### Stored data entries

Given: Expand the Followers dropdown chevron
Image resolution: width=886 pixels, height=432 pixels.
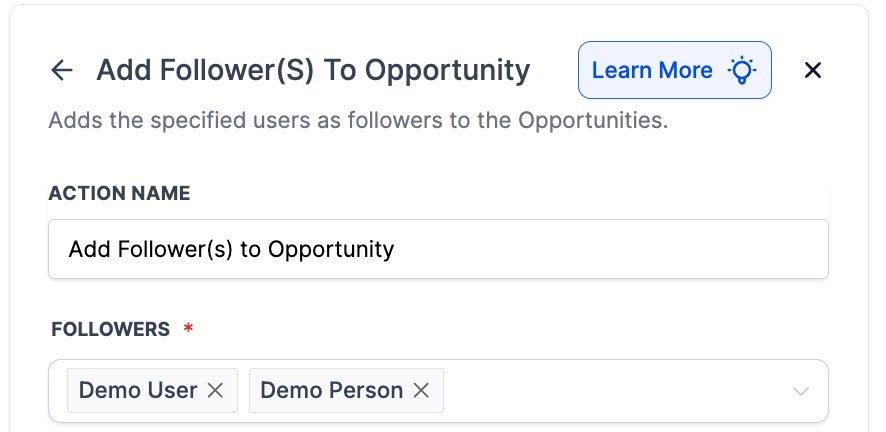Looking at the screenshot, I should 801,391.

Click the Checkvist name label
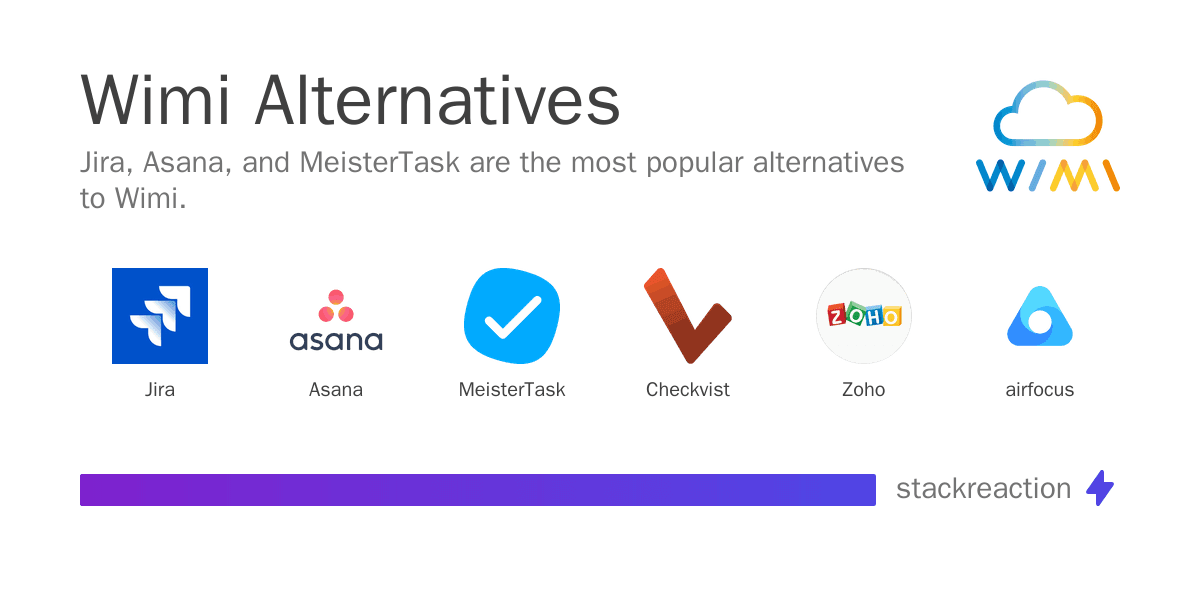coord(688,390)

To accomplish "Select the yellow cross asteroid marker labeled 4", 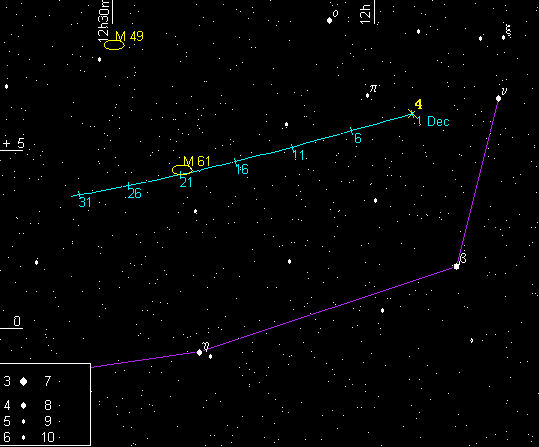I will click(x=412, y=114).
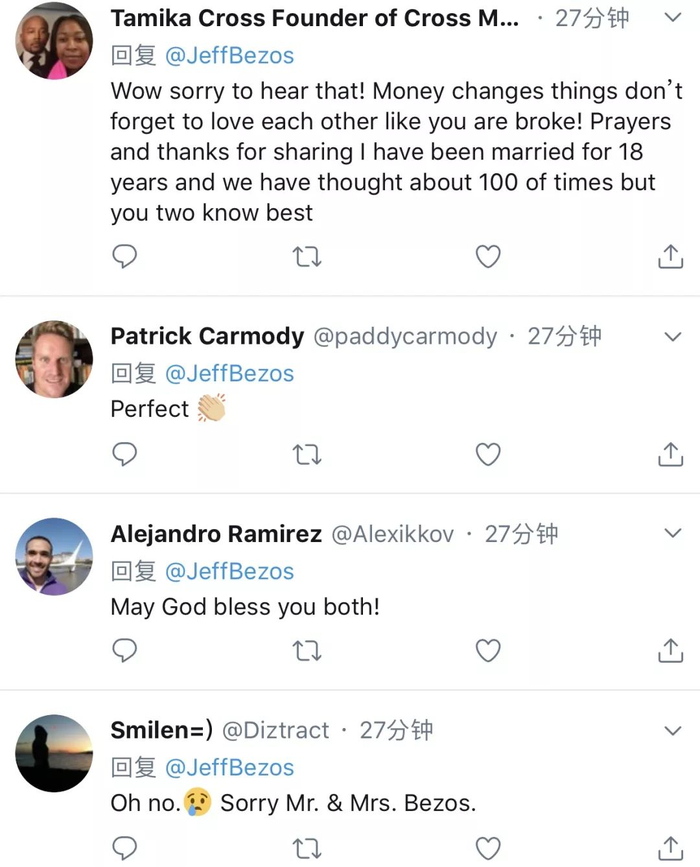
Task: Reply to Alejandro Ramirez's tweet
Action: [x=124, y=651]
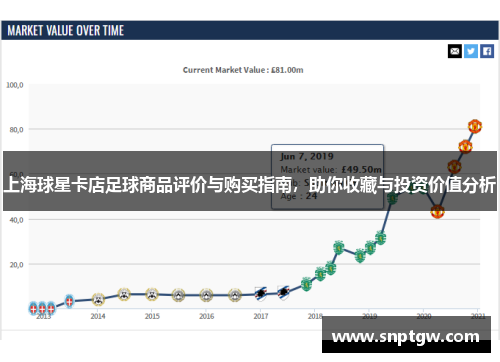500x362 pixels.
Task: Click the Current Market Value £81.00m label
Action: point(243,70)
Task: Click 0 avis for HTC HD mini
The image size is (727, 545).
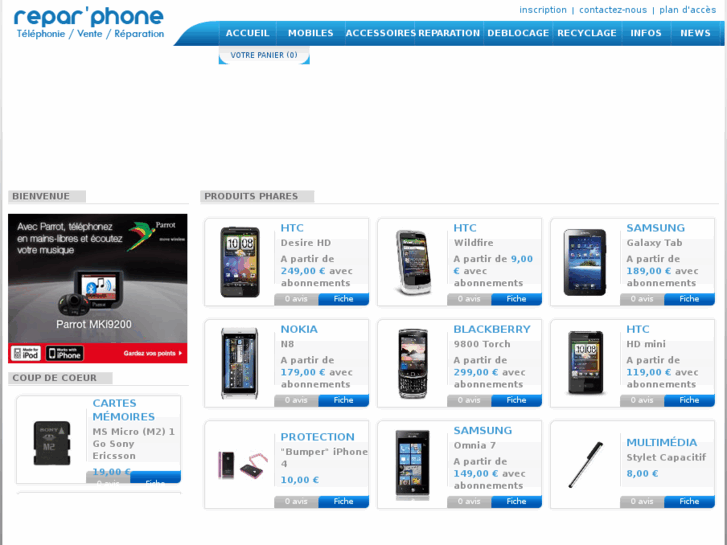Action: (642, 400)
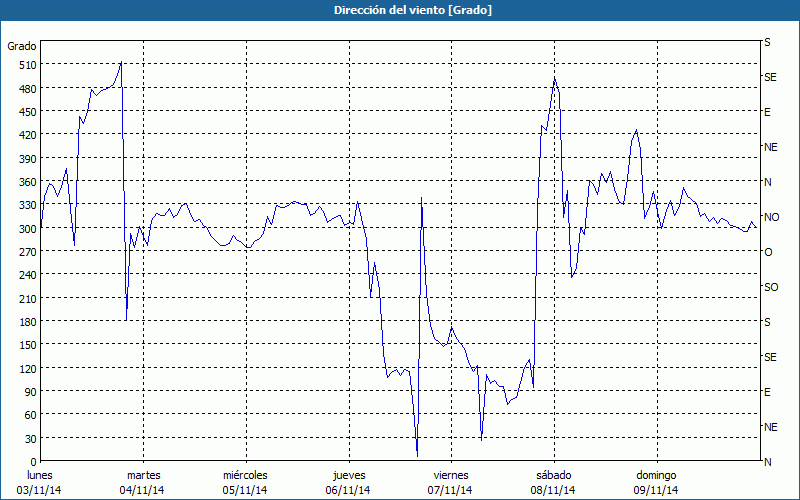Click the 'NO' compass label on right axis
Image resolution: width=800 pixels, height=500 pixels.
[771, 217]
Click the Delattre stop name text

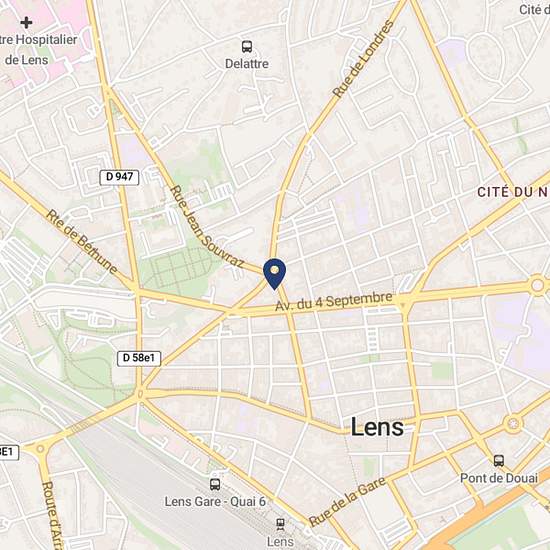[247, 64]
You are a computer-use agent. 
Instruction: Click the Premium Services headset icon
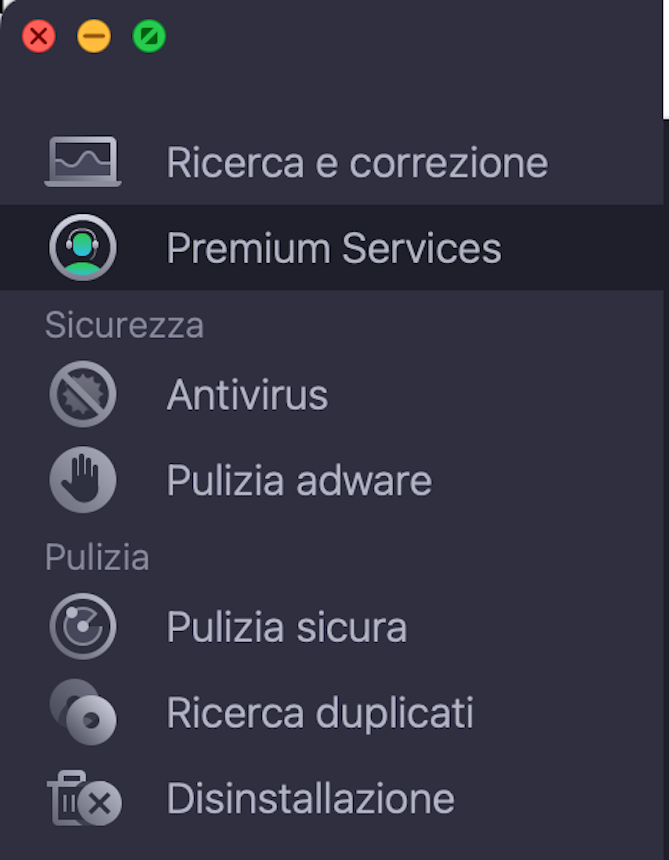[x=83, y=247]
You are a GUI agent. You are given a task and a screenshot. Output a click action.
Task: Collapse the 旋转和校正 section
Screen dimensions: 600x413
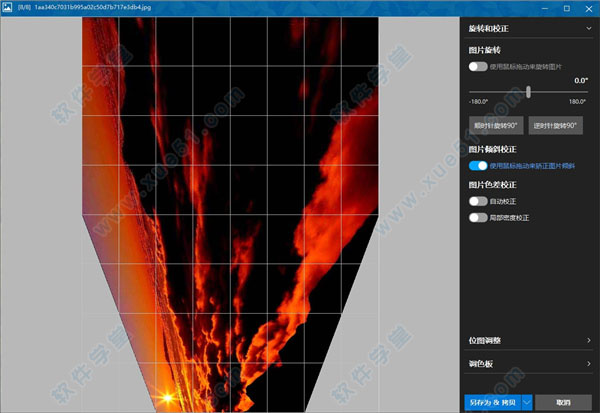point(589,29)
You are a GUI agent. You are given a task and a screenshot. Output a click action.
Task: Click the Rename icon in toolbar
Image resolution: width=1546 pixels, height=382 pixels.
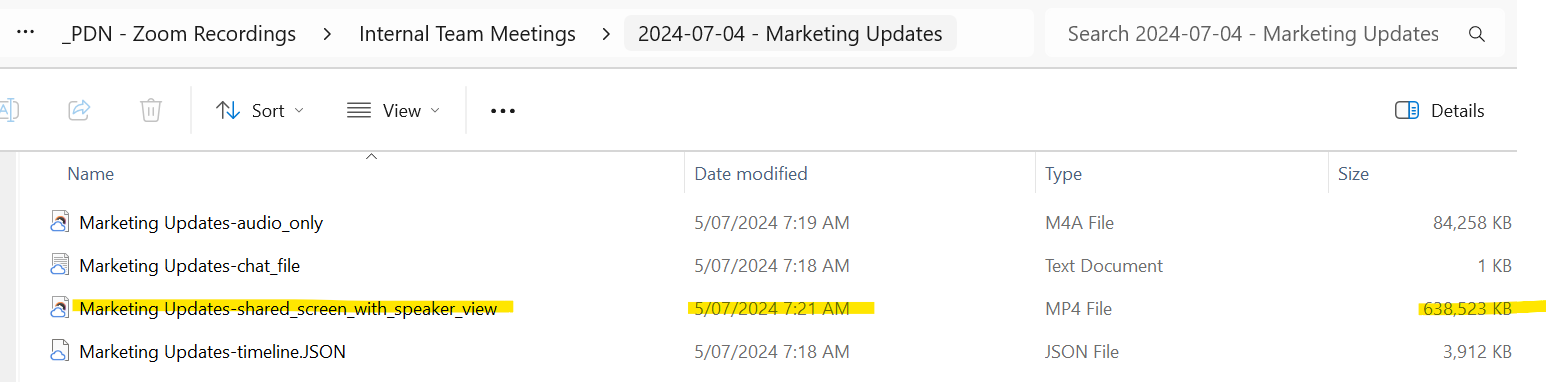(9, 110)
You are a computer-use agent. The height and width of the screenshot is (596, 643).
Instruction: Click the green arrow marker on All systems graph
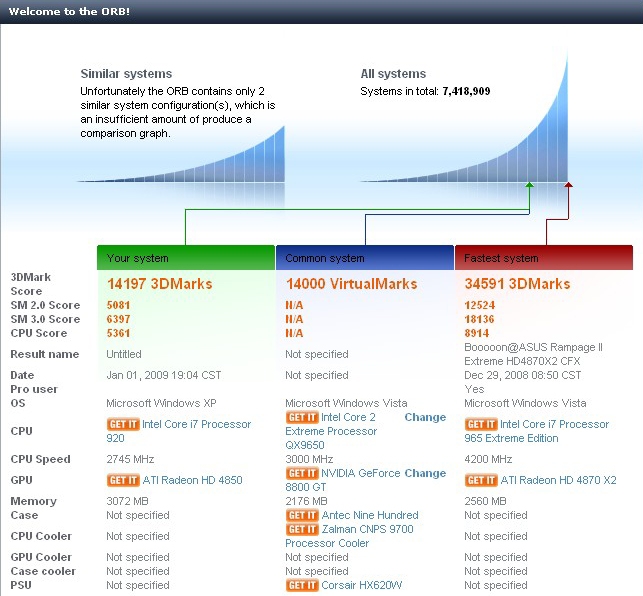(529, 185)
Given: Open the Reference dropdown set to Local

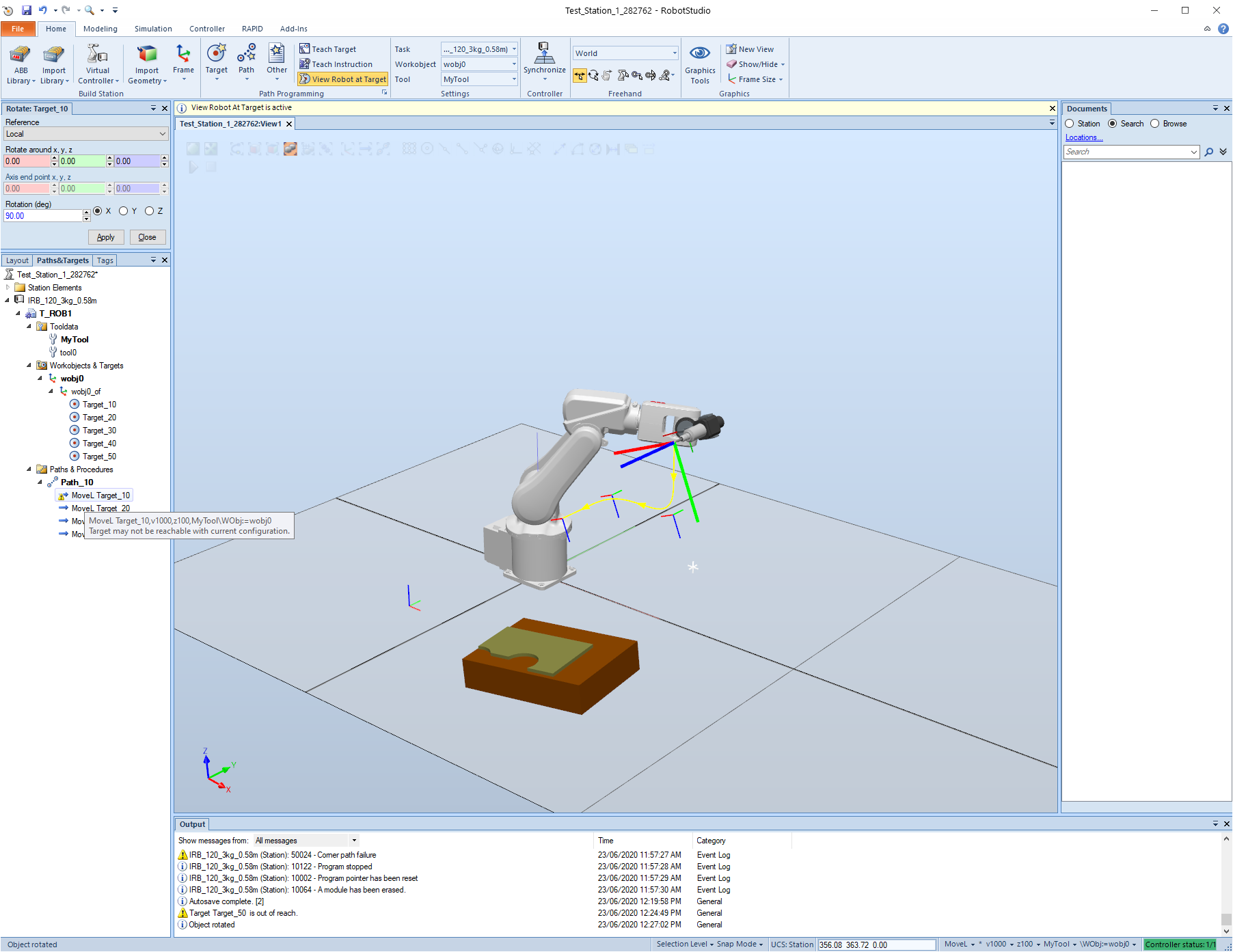Looking at the screenshot, I should [x=85, y=134].
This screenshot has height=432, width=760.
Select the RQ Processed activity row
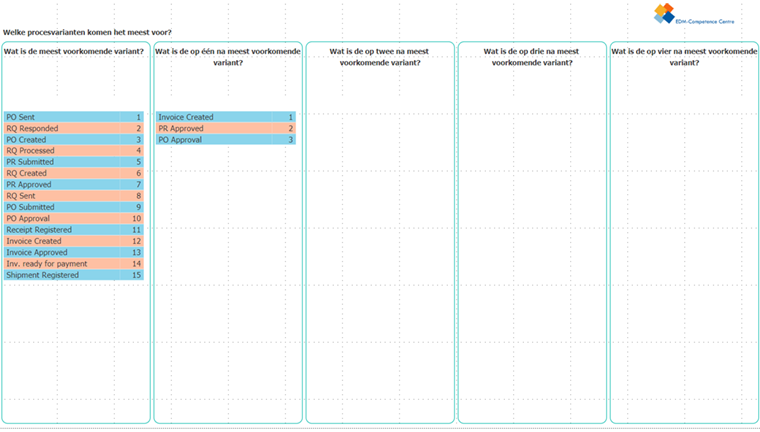[73, 151]
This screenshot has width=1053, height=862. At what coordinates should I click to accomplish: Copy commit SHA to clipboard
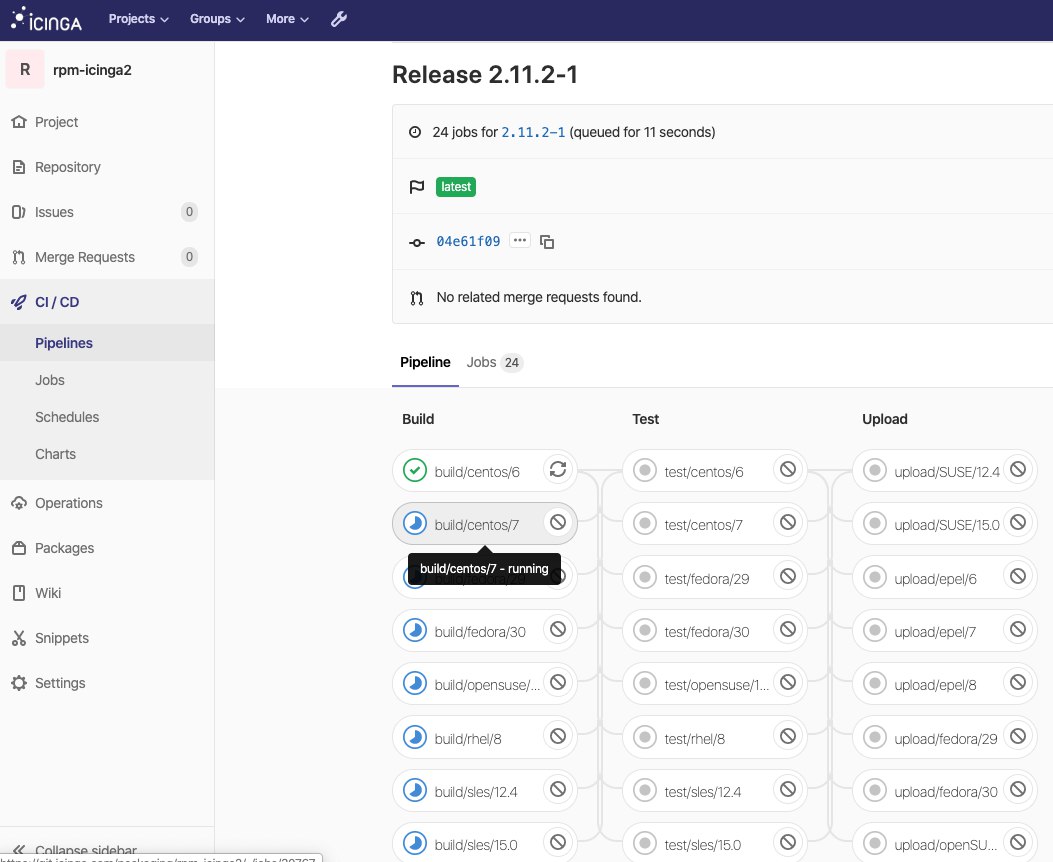(x=547, y=242)
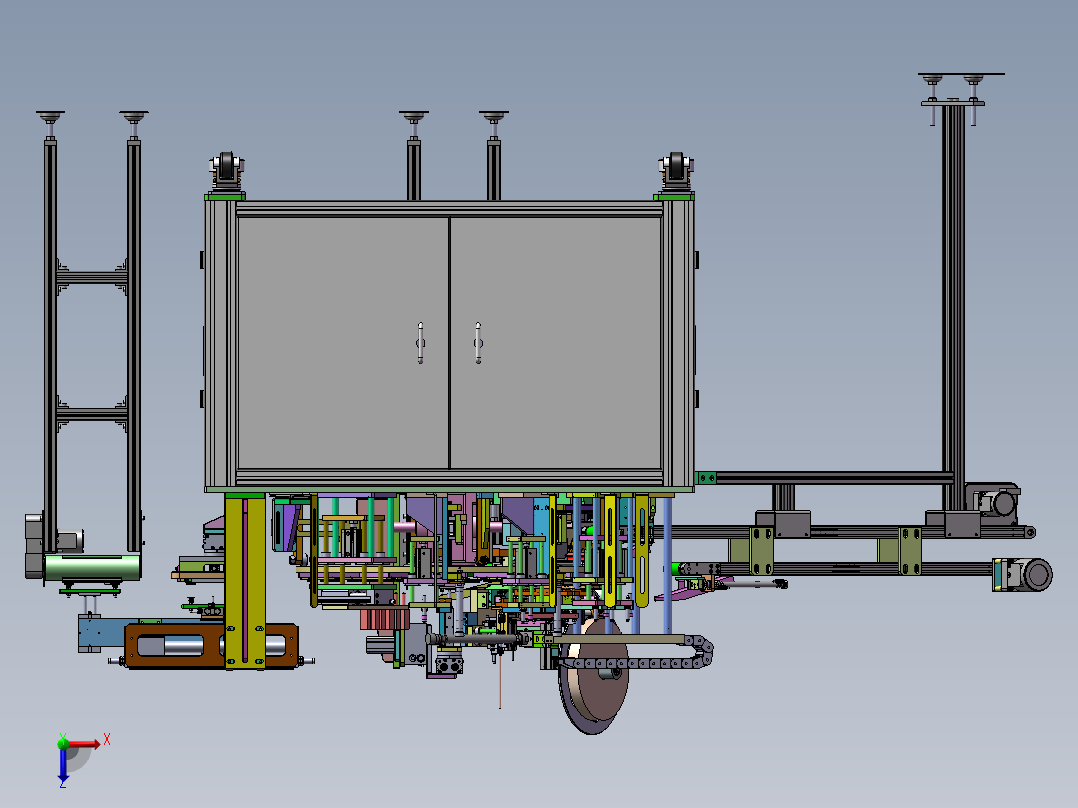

### WHAT IS REQUIRED
Each line of the entries above that contains "computer" must be copied into the answer.

### RESPONSE TO THIS TASK
You are a computer-use agent. 
You are a computer-use agent. The height and width of the screenshot is (596, 643).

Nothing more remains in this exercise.